Ante esta visión antagónica de las relaciones humanas que se manifiesta también en las laborales, la desconfianza aparece como una consecuencia casi automática.  De hecho, cuando un pequeño o mediano empresario busca un nuevo colaborador, la primera característica que solicita es “que sea de confianza” y el goce de derechos plenos como trabajador sucederá en el momento en “que se gane la confianza[2]”. Y justo ahí es donde inicia la historia de un colaborador infiel. Como trabajador, ¿Cómo confiar en alguien que de entrada te anuncia que no confía en tí? Y no se trata tampoco de confiar a ciegas (para eso existen herramientas de atracción, reclutamiento y selección de personas). La confianza no se gana ni se otorga. La confianza se construye.

La confianza es una conexión humana que se prende en un punto donde empatamos como personas desde el respeto a nuestra individualidad y la apreciación de nuestras diferencias.

Entonces, para empezar a aflojar este nudo, lo primero que necesitamos es reestablecer en nuestra consciencia la igualdad de la dignidad de las personas, independientemente del rol social, de las capacidades, las creencias, las habilidades, los aciertos y errores de vida y las carencias. La empatía real se vive cuando veo en el otro alguien igual a mí, no cuando siento lástima por su situación y magnánimamente le tiendo la mano por sentirme en una posición superior a él (y pensando para nuestros adentros que somos generosos por ello).

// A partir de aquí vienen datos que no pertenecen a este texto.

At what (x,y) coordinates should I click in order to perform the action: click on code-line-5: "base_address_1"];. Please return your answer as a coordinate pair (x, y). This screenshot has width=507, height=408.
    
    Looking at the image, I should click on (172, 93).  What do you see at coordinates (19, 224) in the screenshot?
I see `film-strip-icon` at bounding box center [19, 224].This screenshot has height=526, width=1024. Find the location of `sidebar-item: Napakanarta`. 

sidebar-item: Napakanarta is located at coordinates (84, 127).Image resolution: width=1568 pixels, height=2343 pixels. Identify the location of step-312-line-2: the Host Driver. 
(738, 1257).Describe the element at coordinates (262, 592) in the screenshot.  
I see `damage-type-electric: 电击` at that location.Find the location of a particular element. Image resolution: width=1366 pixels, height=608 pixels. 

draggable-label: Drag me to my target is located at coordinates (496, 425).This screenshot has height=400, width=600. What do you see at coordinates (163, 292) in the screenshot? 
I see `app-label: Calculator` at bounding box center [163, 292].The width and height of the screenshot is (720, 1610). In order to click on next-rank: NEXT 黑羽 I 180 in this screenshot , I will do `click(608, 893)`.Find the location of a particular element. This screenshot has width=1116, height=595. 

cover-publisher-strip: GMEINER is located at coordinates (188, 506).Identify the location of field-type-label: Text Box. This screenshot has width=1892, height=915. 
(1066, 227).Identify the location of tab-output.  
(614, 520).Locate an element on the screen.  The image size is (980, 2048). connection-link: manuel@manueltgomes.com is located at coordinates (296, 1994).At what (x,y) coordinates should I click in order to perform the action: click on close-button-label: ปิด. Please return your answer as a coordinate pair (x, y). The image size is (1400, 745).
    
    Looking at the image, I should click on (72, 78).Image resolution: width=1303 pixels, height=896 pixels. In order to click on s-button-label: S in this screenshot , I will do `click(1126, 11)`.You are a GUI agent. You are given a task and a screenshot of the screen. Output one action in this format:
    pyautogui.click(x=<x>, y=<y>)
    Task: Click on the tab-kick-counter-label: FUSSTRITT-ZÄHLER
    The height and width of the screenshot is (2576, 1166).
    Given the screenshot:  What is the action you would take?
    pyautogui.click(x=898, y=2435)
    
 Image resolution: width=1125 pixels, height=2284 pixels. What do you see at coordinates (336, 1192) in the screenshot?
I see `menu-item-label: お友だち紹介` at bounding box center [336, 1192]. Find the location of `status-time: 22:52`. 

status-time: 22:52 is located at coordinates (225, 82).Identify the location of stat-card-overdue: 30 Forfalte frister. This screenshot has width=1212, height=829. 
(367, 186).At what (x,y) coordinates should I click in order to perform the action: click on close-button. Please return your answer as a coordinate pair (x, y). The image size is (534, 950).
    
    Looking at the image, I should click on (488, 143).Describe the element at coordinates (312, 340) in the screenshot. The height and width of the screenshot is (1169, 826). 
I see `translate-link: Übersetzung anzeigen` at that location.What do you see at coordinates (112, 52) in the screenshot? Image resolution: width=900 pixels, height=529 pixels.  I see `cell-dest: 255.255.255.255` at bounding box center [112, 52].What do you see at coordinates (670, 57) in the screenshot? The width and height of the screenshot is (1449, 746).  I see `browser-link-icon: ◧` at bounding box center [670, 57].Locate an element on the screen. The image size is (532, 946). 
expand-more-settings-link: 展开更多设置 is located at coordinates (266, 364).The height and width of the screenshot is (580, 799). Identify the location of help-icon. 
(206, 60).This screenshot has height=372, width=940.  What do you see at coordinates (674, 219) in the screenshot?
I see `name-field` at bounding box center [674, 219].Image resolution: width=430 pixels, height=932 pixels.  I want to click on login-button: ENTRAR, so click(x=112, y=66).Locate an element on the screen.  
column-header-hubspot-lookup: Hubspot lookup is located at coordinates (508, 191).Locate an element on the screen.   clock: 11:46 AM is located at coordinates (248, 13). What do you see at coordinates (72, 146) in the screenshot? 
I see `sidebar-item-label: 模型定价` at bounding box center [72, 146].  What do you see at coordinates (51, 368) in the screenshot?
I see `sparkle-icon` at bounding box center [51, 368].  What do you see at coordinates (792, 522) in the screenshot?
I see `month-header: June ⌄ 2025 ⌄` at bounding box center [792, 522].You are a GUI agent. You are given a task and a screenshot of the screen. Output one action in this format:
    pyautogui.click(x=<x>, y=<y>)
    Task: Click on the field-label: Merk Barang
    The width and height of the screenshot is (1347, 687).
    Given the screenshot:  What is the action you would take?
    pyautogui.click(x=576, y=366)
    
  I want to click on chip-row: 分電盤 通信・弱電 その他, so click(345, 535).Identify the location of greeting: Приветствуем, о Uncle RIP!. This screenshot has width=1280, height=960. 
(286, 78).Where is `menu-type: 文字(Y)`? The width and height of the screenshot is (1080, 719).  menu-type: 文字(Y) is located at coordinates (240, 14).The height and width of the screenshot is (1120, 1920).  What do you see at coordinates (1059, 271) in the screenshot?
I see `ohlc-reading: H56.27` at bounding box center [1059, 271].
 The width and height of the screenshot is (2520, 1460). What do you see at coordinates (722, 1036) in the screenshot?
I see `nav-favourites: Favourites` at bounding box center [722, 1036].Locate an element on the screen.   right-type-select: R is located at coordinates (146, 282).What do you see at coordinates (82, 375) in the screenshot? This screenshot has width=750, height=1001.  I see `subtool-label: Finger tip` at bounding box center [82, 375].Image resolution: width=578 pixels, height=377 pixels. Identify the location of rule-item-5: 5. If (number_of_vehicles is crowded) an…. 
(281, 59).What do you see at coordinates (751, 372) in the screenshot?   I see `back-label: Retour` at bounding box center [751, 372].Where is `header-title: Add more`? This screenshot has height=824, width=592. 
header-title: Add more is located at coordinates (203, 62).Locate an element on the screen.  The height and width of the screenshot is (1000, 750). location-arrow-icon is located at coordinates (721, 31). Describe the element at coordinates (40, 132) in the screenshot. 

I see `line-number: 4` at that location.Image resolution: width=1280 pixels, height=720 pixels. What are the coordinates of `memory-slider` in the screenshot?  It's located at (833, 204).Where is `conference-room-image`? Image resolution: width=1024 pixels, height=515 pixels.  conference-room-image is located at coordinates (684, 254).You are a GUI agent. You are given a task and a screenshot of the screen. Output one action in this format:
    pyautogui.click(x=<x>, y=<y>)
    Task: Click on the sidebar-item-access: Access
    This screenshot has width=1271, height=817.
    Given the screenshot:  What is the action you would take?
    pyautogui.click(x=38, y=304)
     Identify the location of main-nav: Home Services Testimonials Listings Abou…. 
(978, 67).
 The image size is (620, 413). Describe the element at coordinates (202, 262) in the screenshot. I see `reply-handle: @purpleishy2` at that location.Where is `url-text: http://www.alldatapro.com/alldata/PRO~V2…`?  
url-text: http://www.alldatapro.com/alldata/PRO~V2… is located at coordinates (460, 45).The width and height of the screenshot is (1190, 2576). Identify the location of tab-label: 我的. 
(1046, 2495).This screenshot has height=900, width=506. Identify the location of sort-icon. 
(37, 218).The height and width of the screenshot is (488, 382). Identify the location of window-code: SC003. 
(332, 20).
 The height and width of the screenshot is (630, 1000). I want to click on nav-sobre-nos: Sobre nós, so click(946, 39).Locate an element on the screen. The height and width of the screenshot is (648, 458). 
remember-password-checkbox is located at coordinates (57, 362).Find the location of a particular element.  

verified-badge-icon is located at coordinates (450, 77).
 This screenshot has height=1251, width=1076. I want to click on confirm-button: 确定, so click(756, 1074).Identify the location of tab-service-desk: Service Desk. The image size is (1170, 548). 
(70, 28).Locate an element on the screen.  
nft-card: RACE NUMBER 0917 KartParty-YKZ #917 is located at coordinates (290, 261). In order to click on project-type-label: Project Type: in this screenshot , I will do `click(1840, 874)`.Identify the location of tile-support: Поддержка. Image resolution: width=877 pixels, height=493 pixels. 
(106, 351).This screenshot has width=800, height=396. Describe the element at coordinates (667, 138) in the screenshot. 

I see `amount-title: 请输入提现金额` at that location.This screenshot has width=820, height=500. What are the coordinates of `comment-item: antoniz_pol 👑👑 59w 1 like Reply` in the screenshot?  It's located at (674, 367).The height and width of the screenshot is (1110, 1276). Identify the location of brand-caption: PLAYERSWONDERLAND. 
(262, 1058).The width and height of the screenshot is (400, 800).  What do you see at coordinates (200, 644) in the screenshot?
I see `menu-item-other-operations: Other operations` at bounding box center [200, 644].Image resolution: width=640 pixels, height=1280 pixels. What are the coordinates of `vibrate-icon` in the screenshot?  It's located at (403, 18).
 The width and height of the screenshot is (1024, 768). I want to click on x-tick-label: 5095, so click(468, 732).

Un gran poder conlleva una gran responsabilidad[3].  Desde la posición de poder de la empresa, corresponde a ella el tejido de esta relación, partiendo de un proceso de selección de colaboradores efectivo y eficiente, un entrenamiento eficaz, un acompañamiento y dirección del trabajo continuo, una corrección oportuna y la creación de oportunidades de desarrollo de la persona en todas sus dimensiones.

Por supuesto, hay personas con habilidades, valores y hábitos sólidos y que tendrán mucho que aportar a la empresa. Pero aún ellos, en ambientes laborales donde reine la desconfianza, haya ausencia de reconocimiento y malas condiciones laborales tendrán un desempeño pobre y emigrarán pronto buscando mejores horizontes.

Los buenos colaboradores no nacen, se hacen. Los colaboradores excepcionales, se tallan a mano.

 

Post data: Hago una invitación pública a dejar de llamar empleados a las personas que trabajan con nosotros. El término empleado implica el “uso” de la persona, lo cual la reduce a una herramienta de trabajo. Al llamarlos colaboradores, hacemos alusión a la fuerza del trabajo conjunto.

 

[1] Dícese de la práctica de los empleados de un sector productivo de “brincar” de empresa en empresa del mismo giro.

[2] Un ejemplo de ello es la malsana y extendida práctica de registrar a los trabajadores ante el IMSS dos o tres meses después de su ingreso al trabajo con la idea de que en ese momento “ya se puede confiar en ellos”.

[3] Frase reconocida a Stan Lee en la historieta Spiderman, pronunciada por el tío Ben. Sin embargo, existen fuentes que la atribuyen a Albert Einstein, a William Lamb e incluso a Winston Churchill.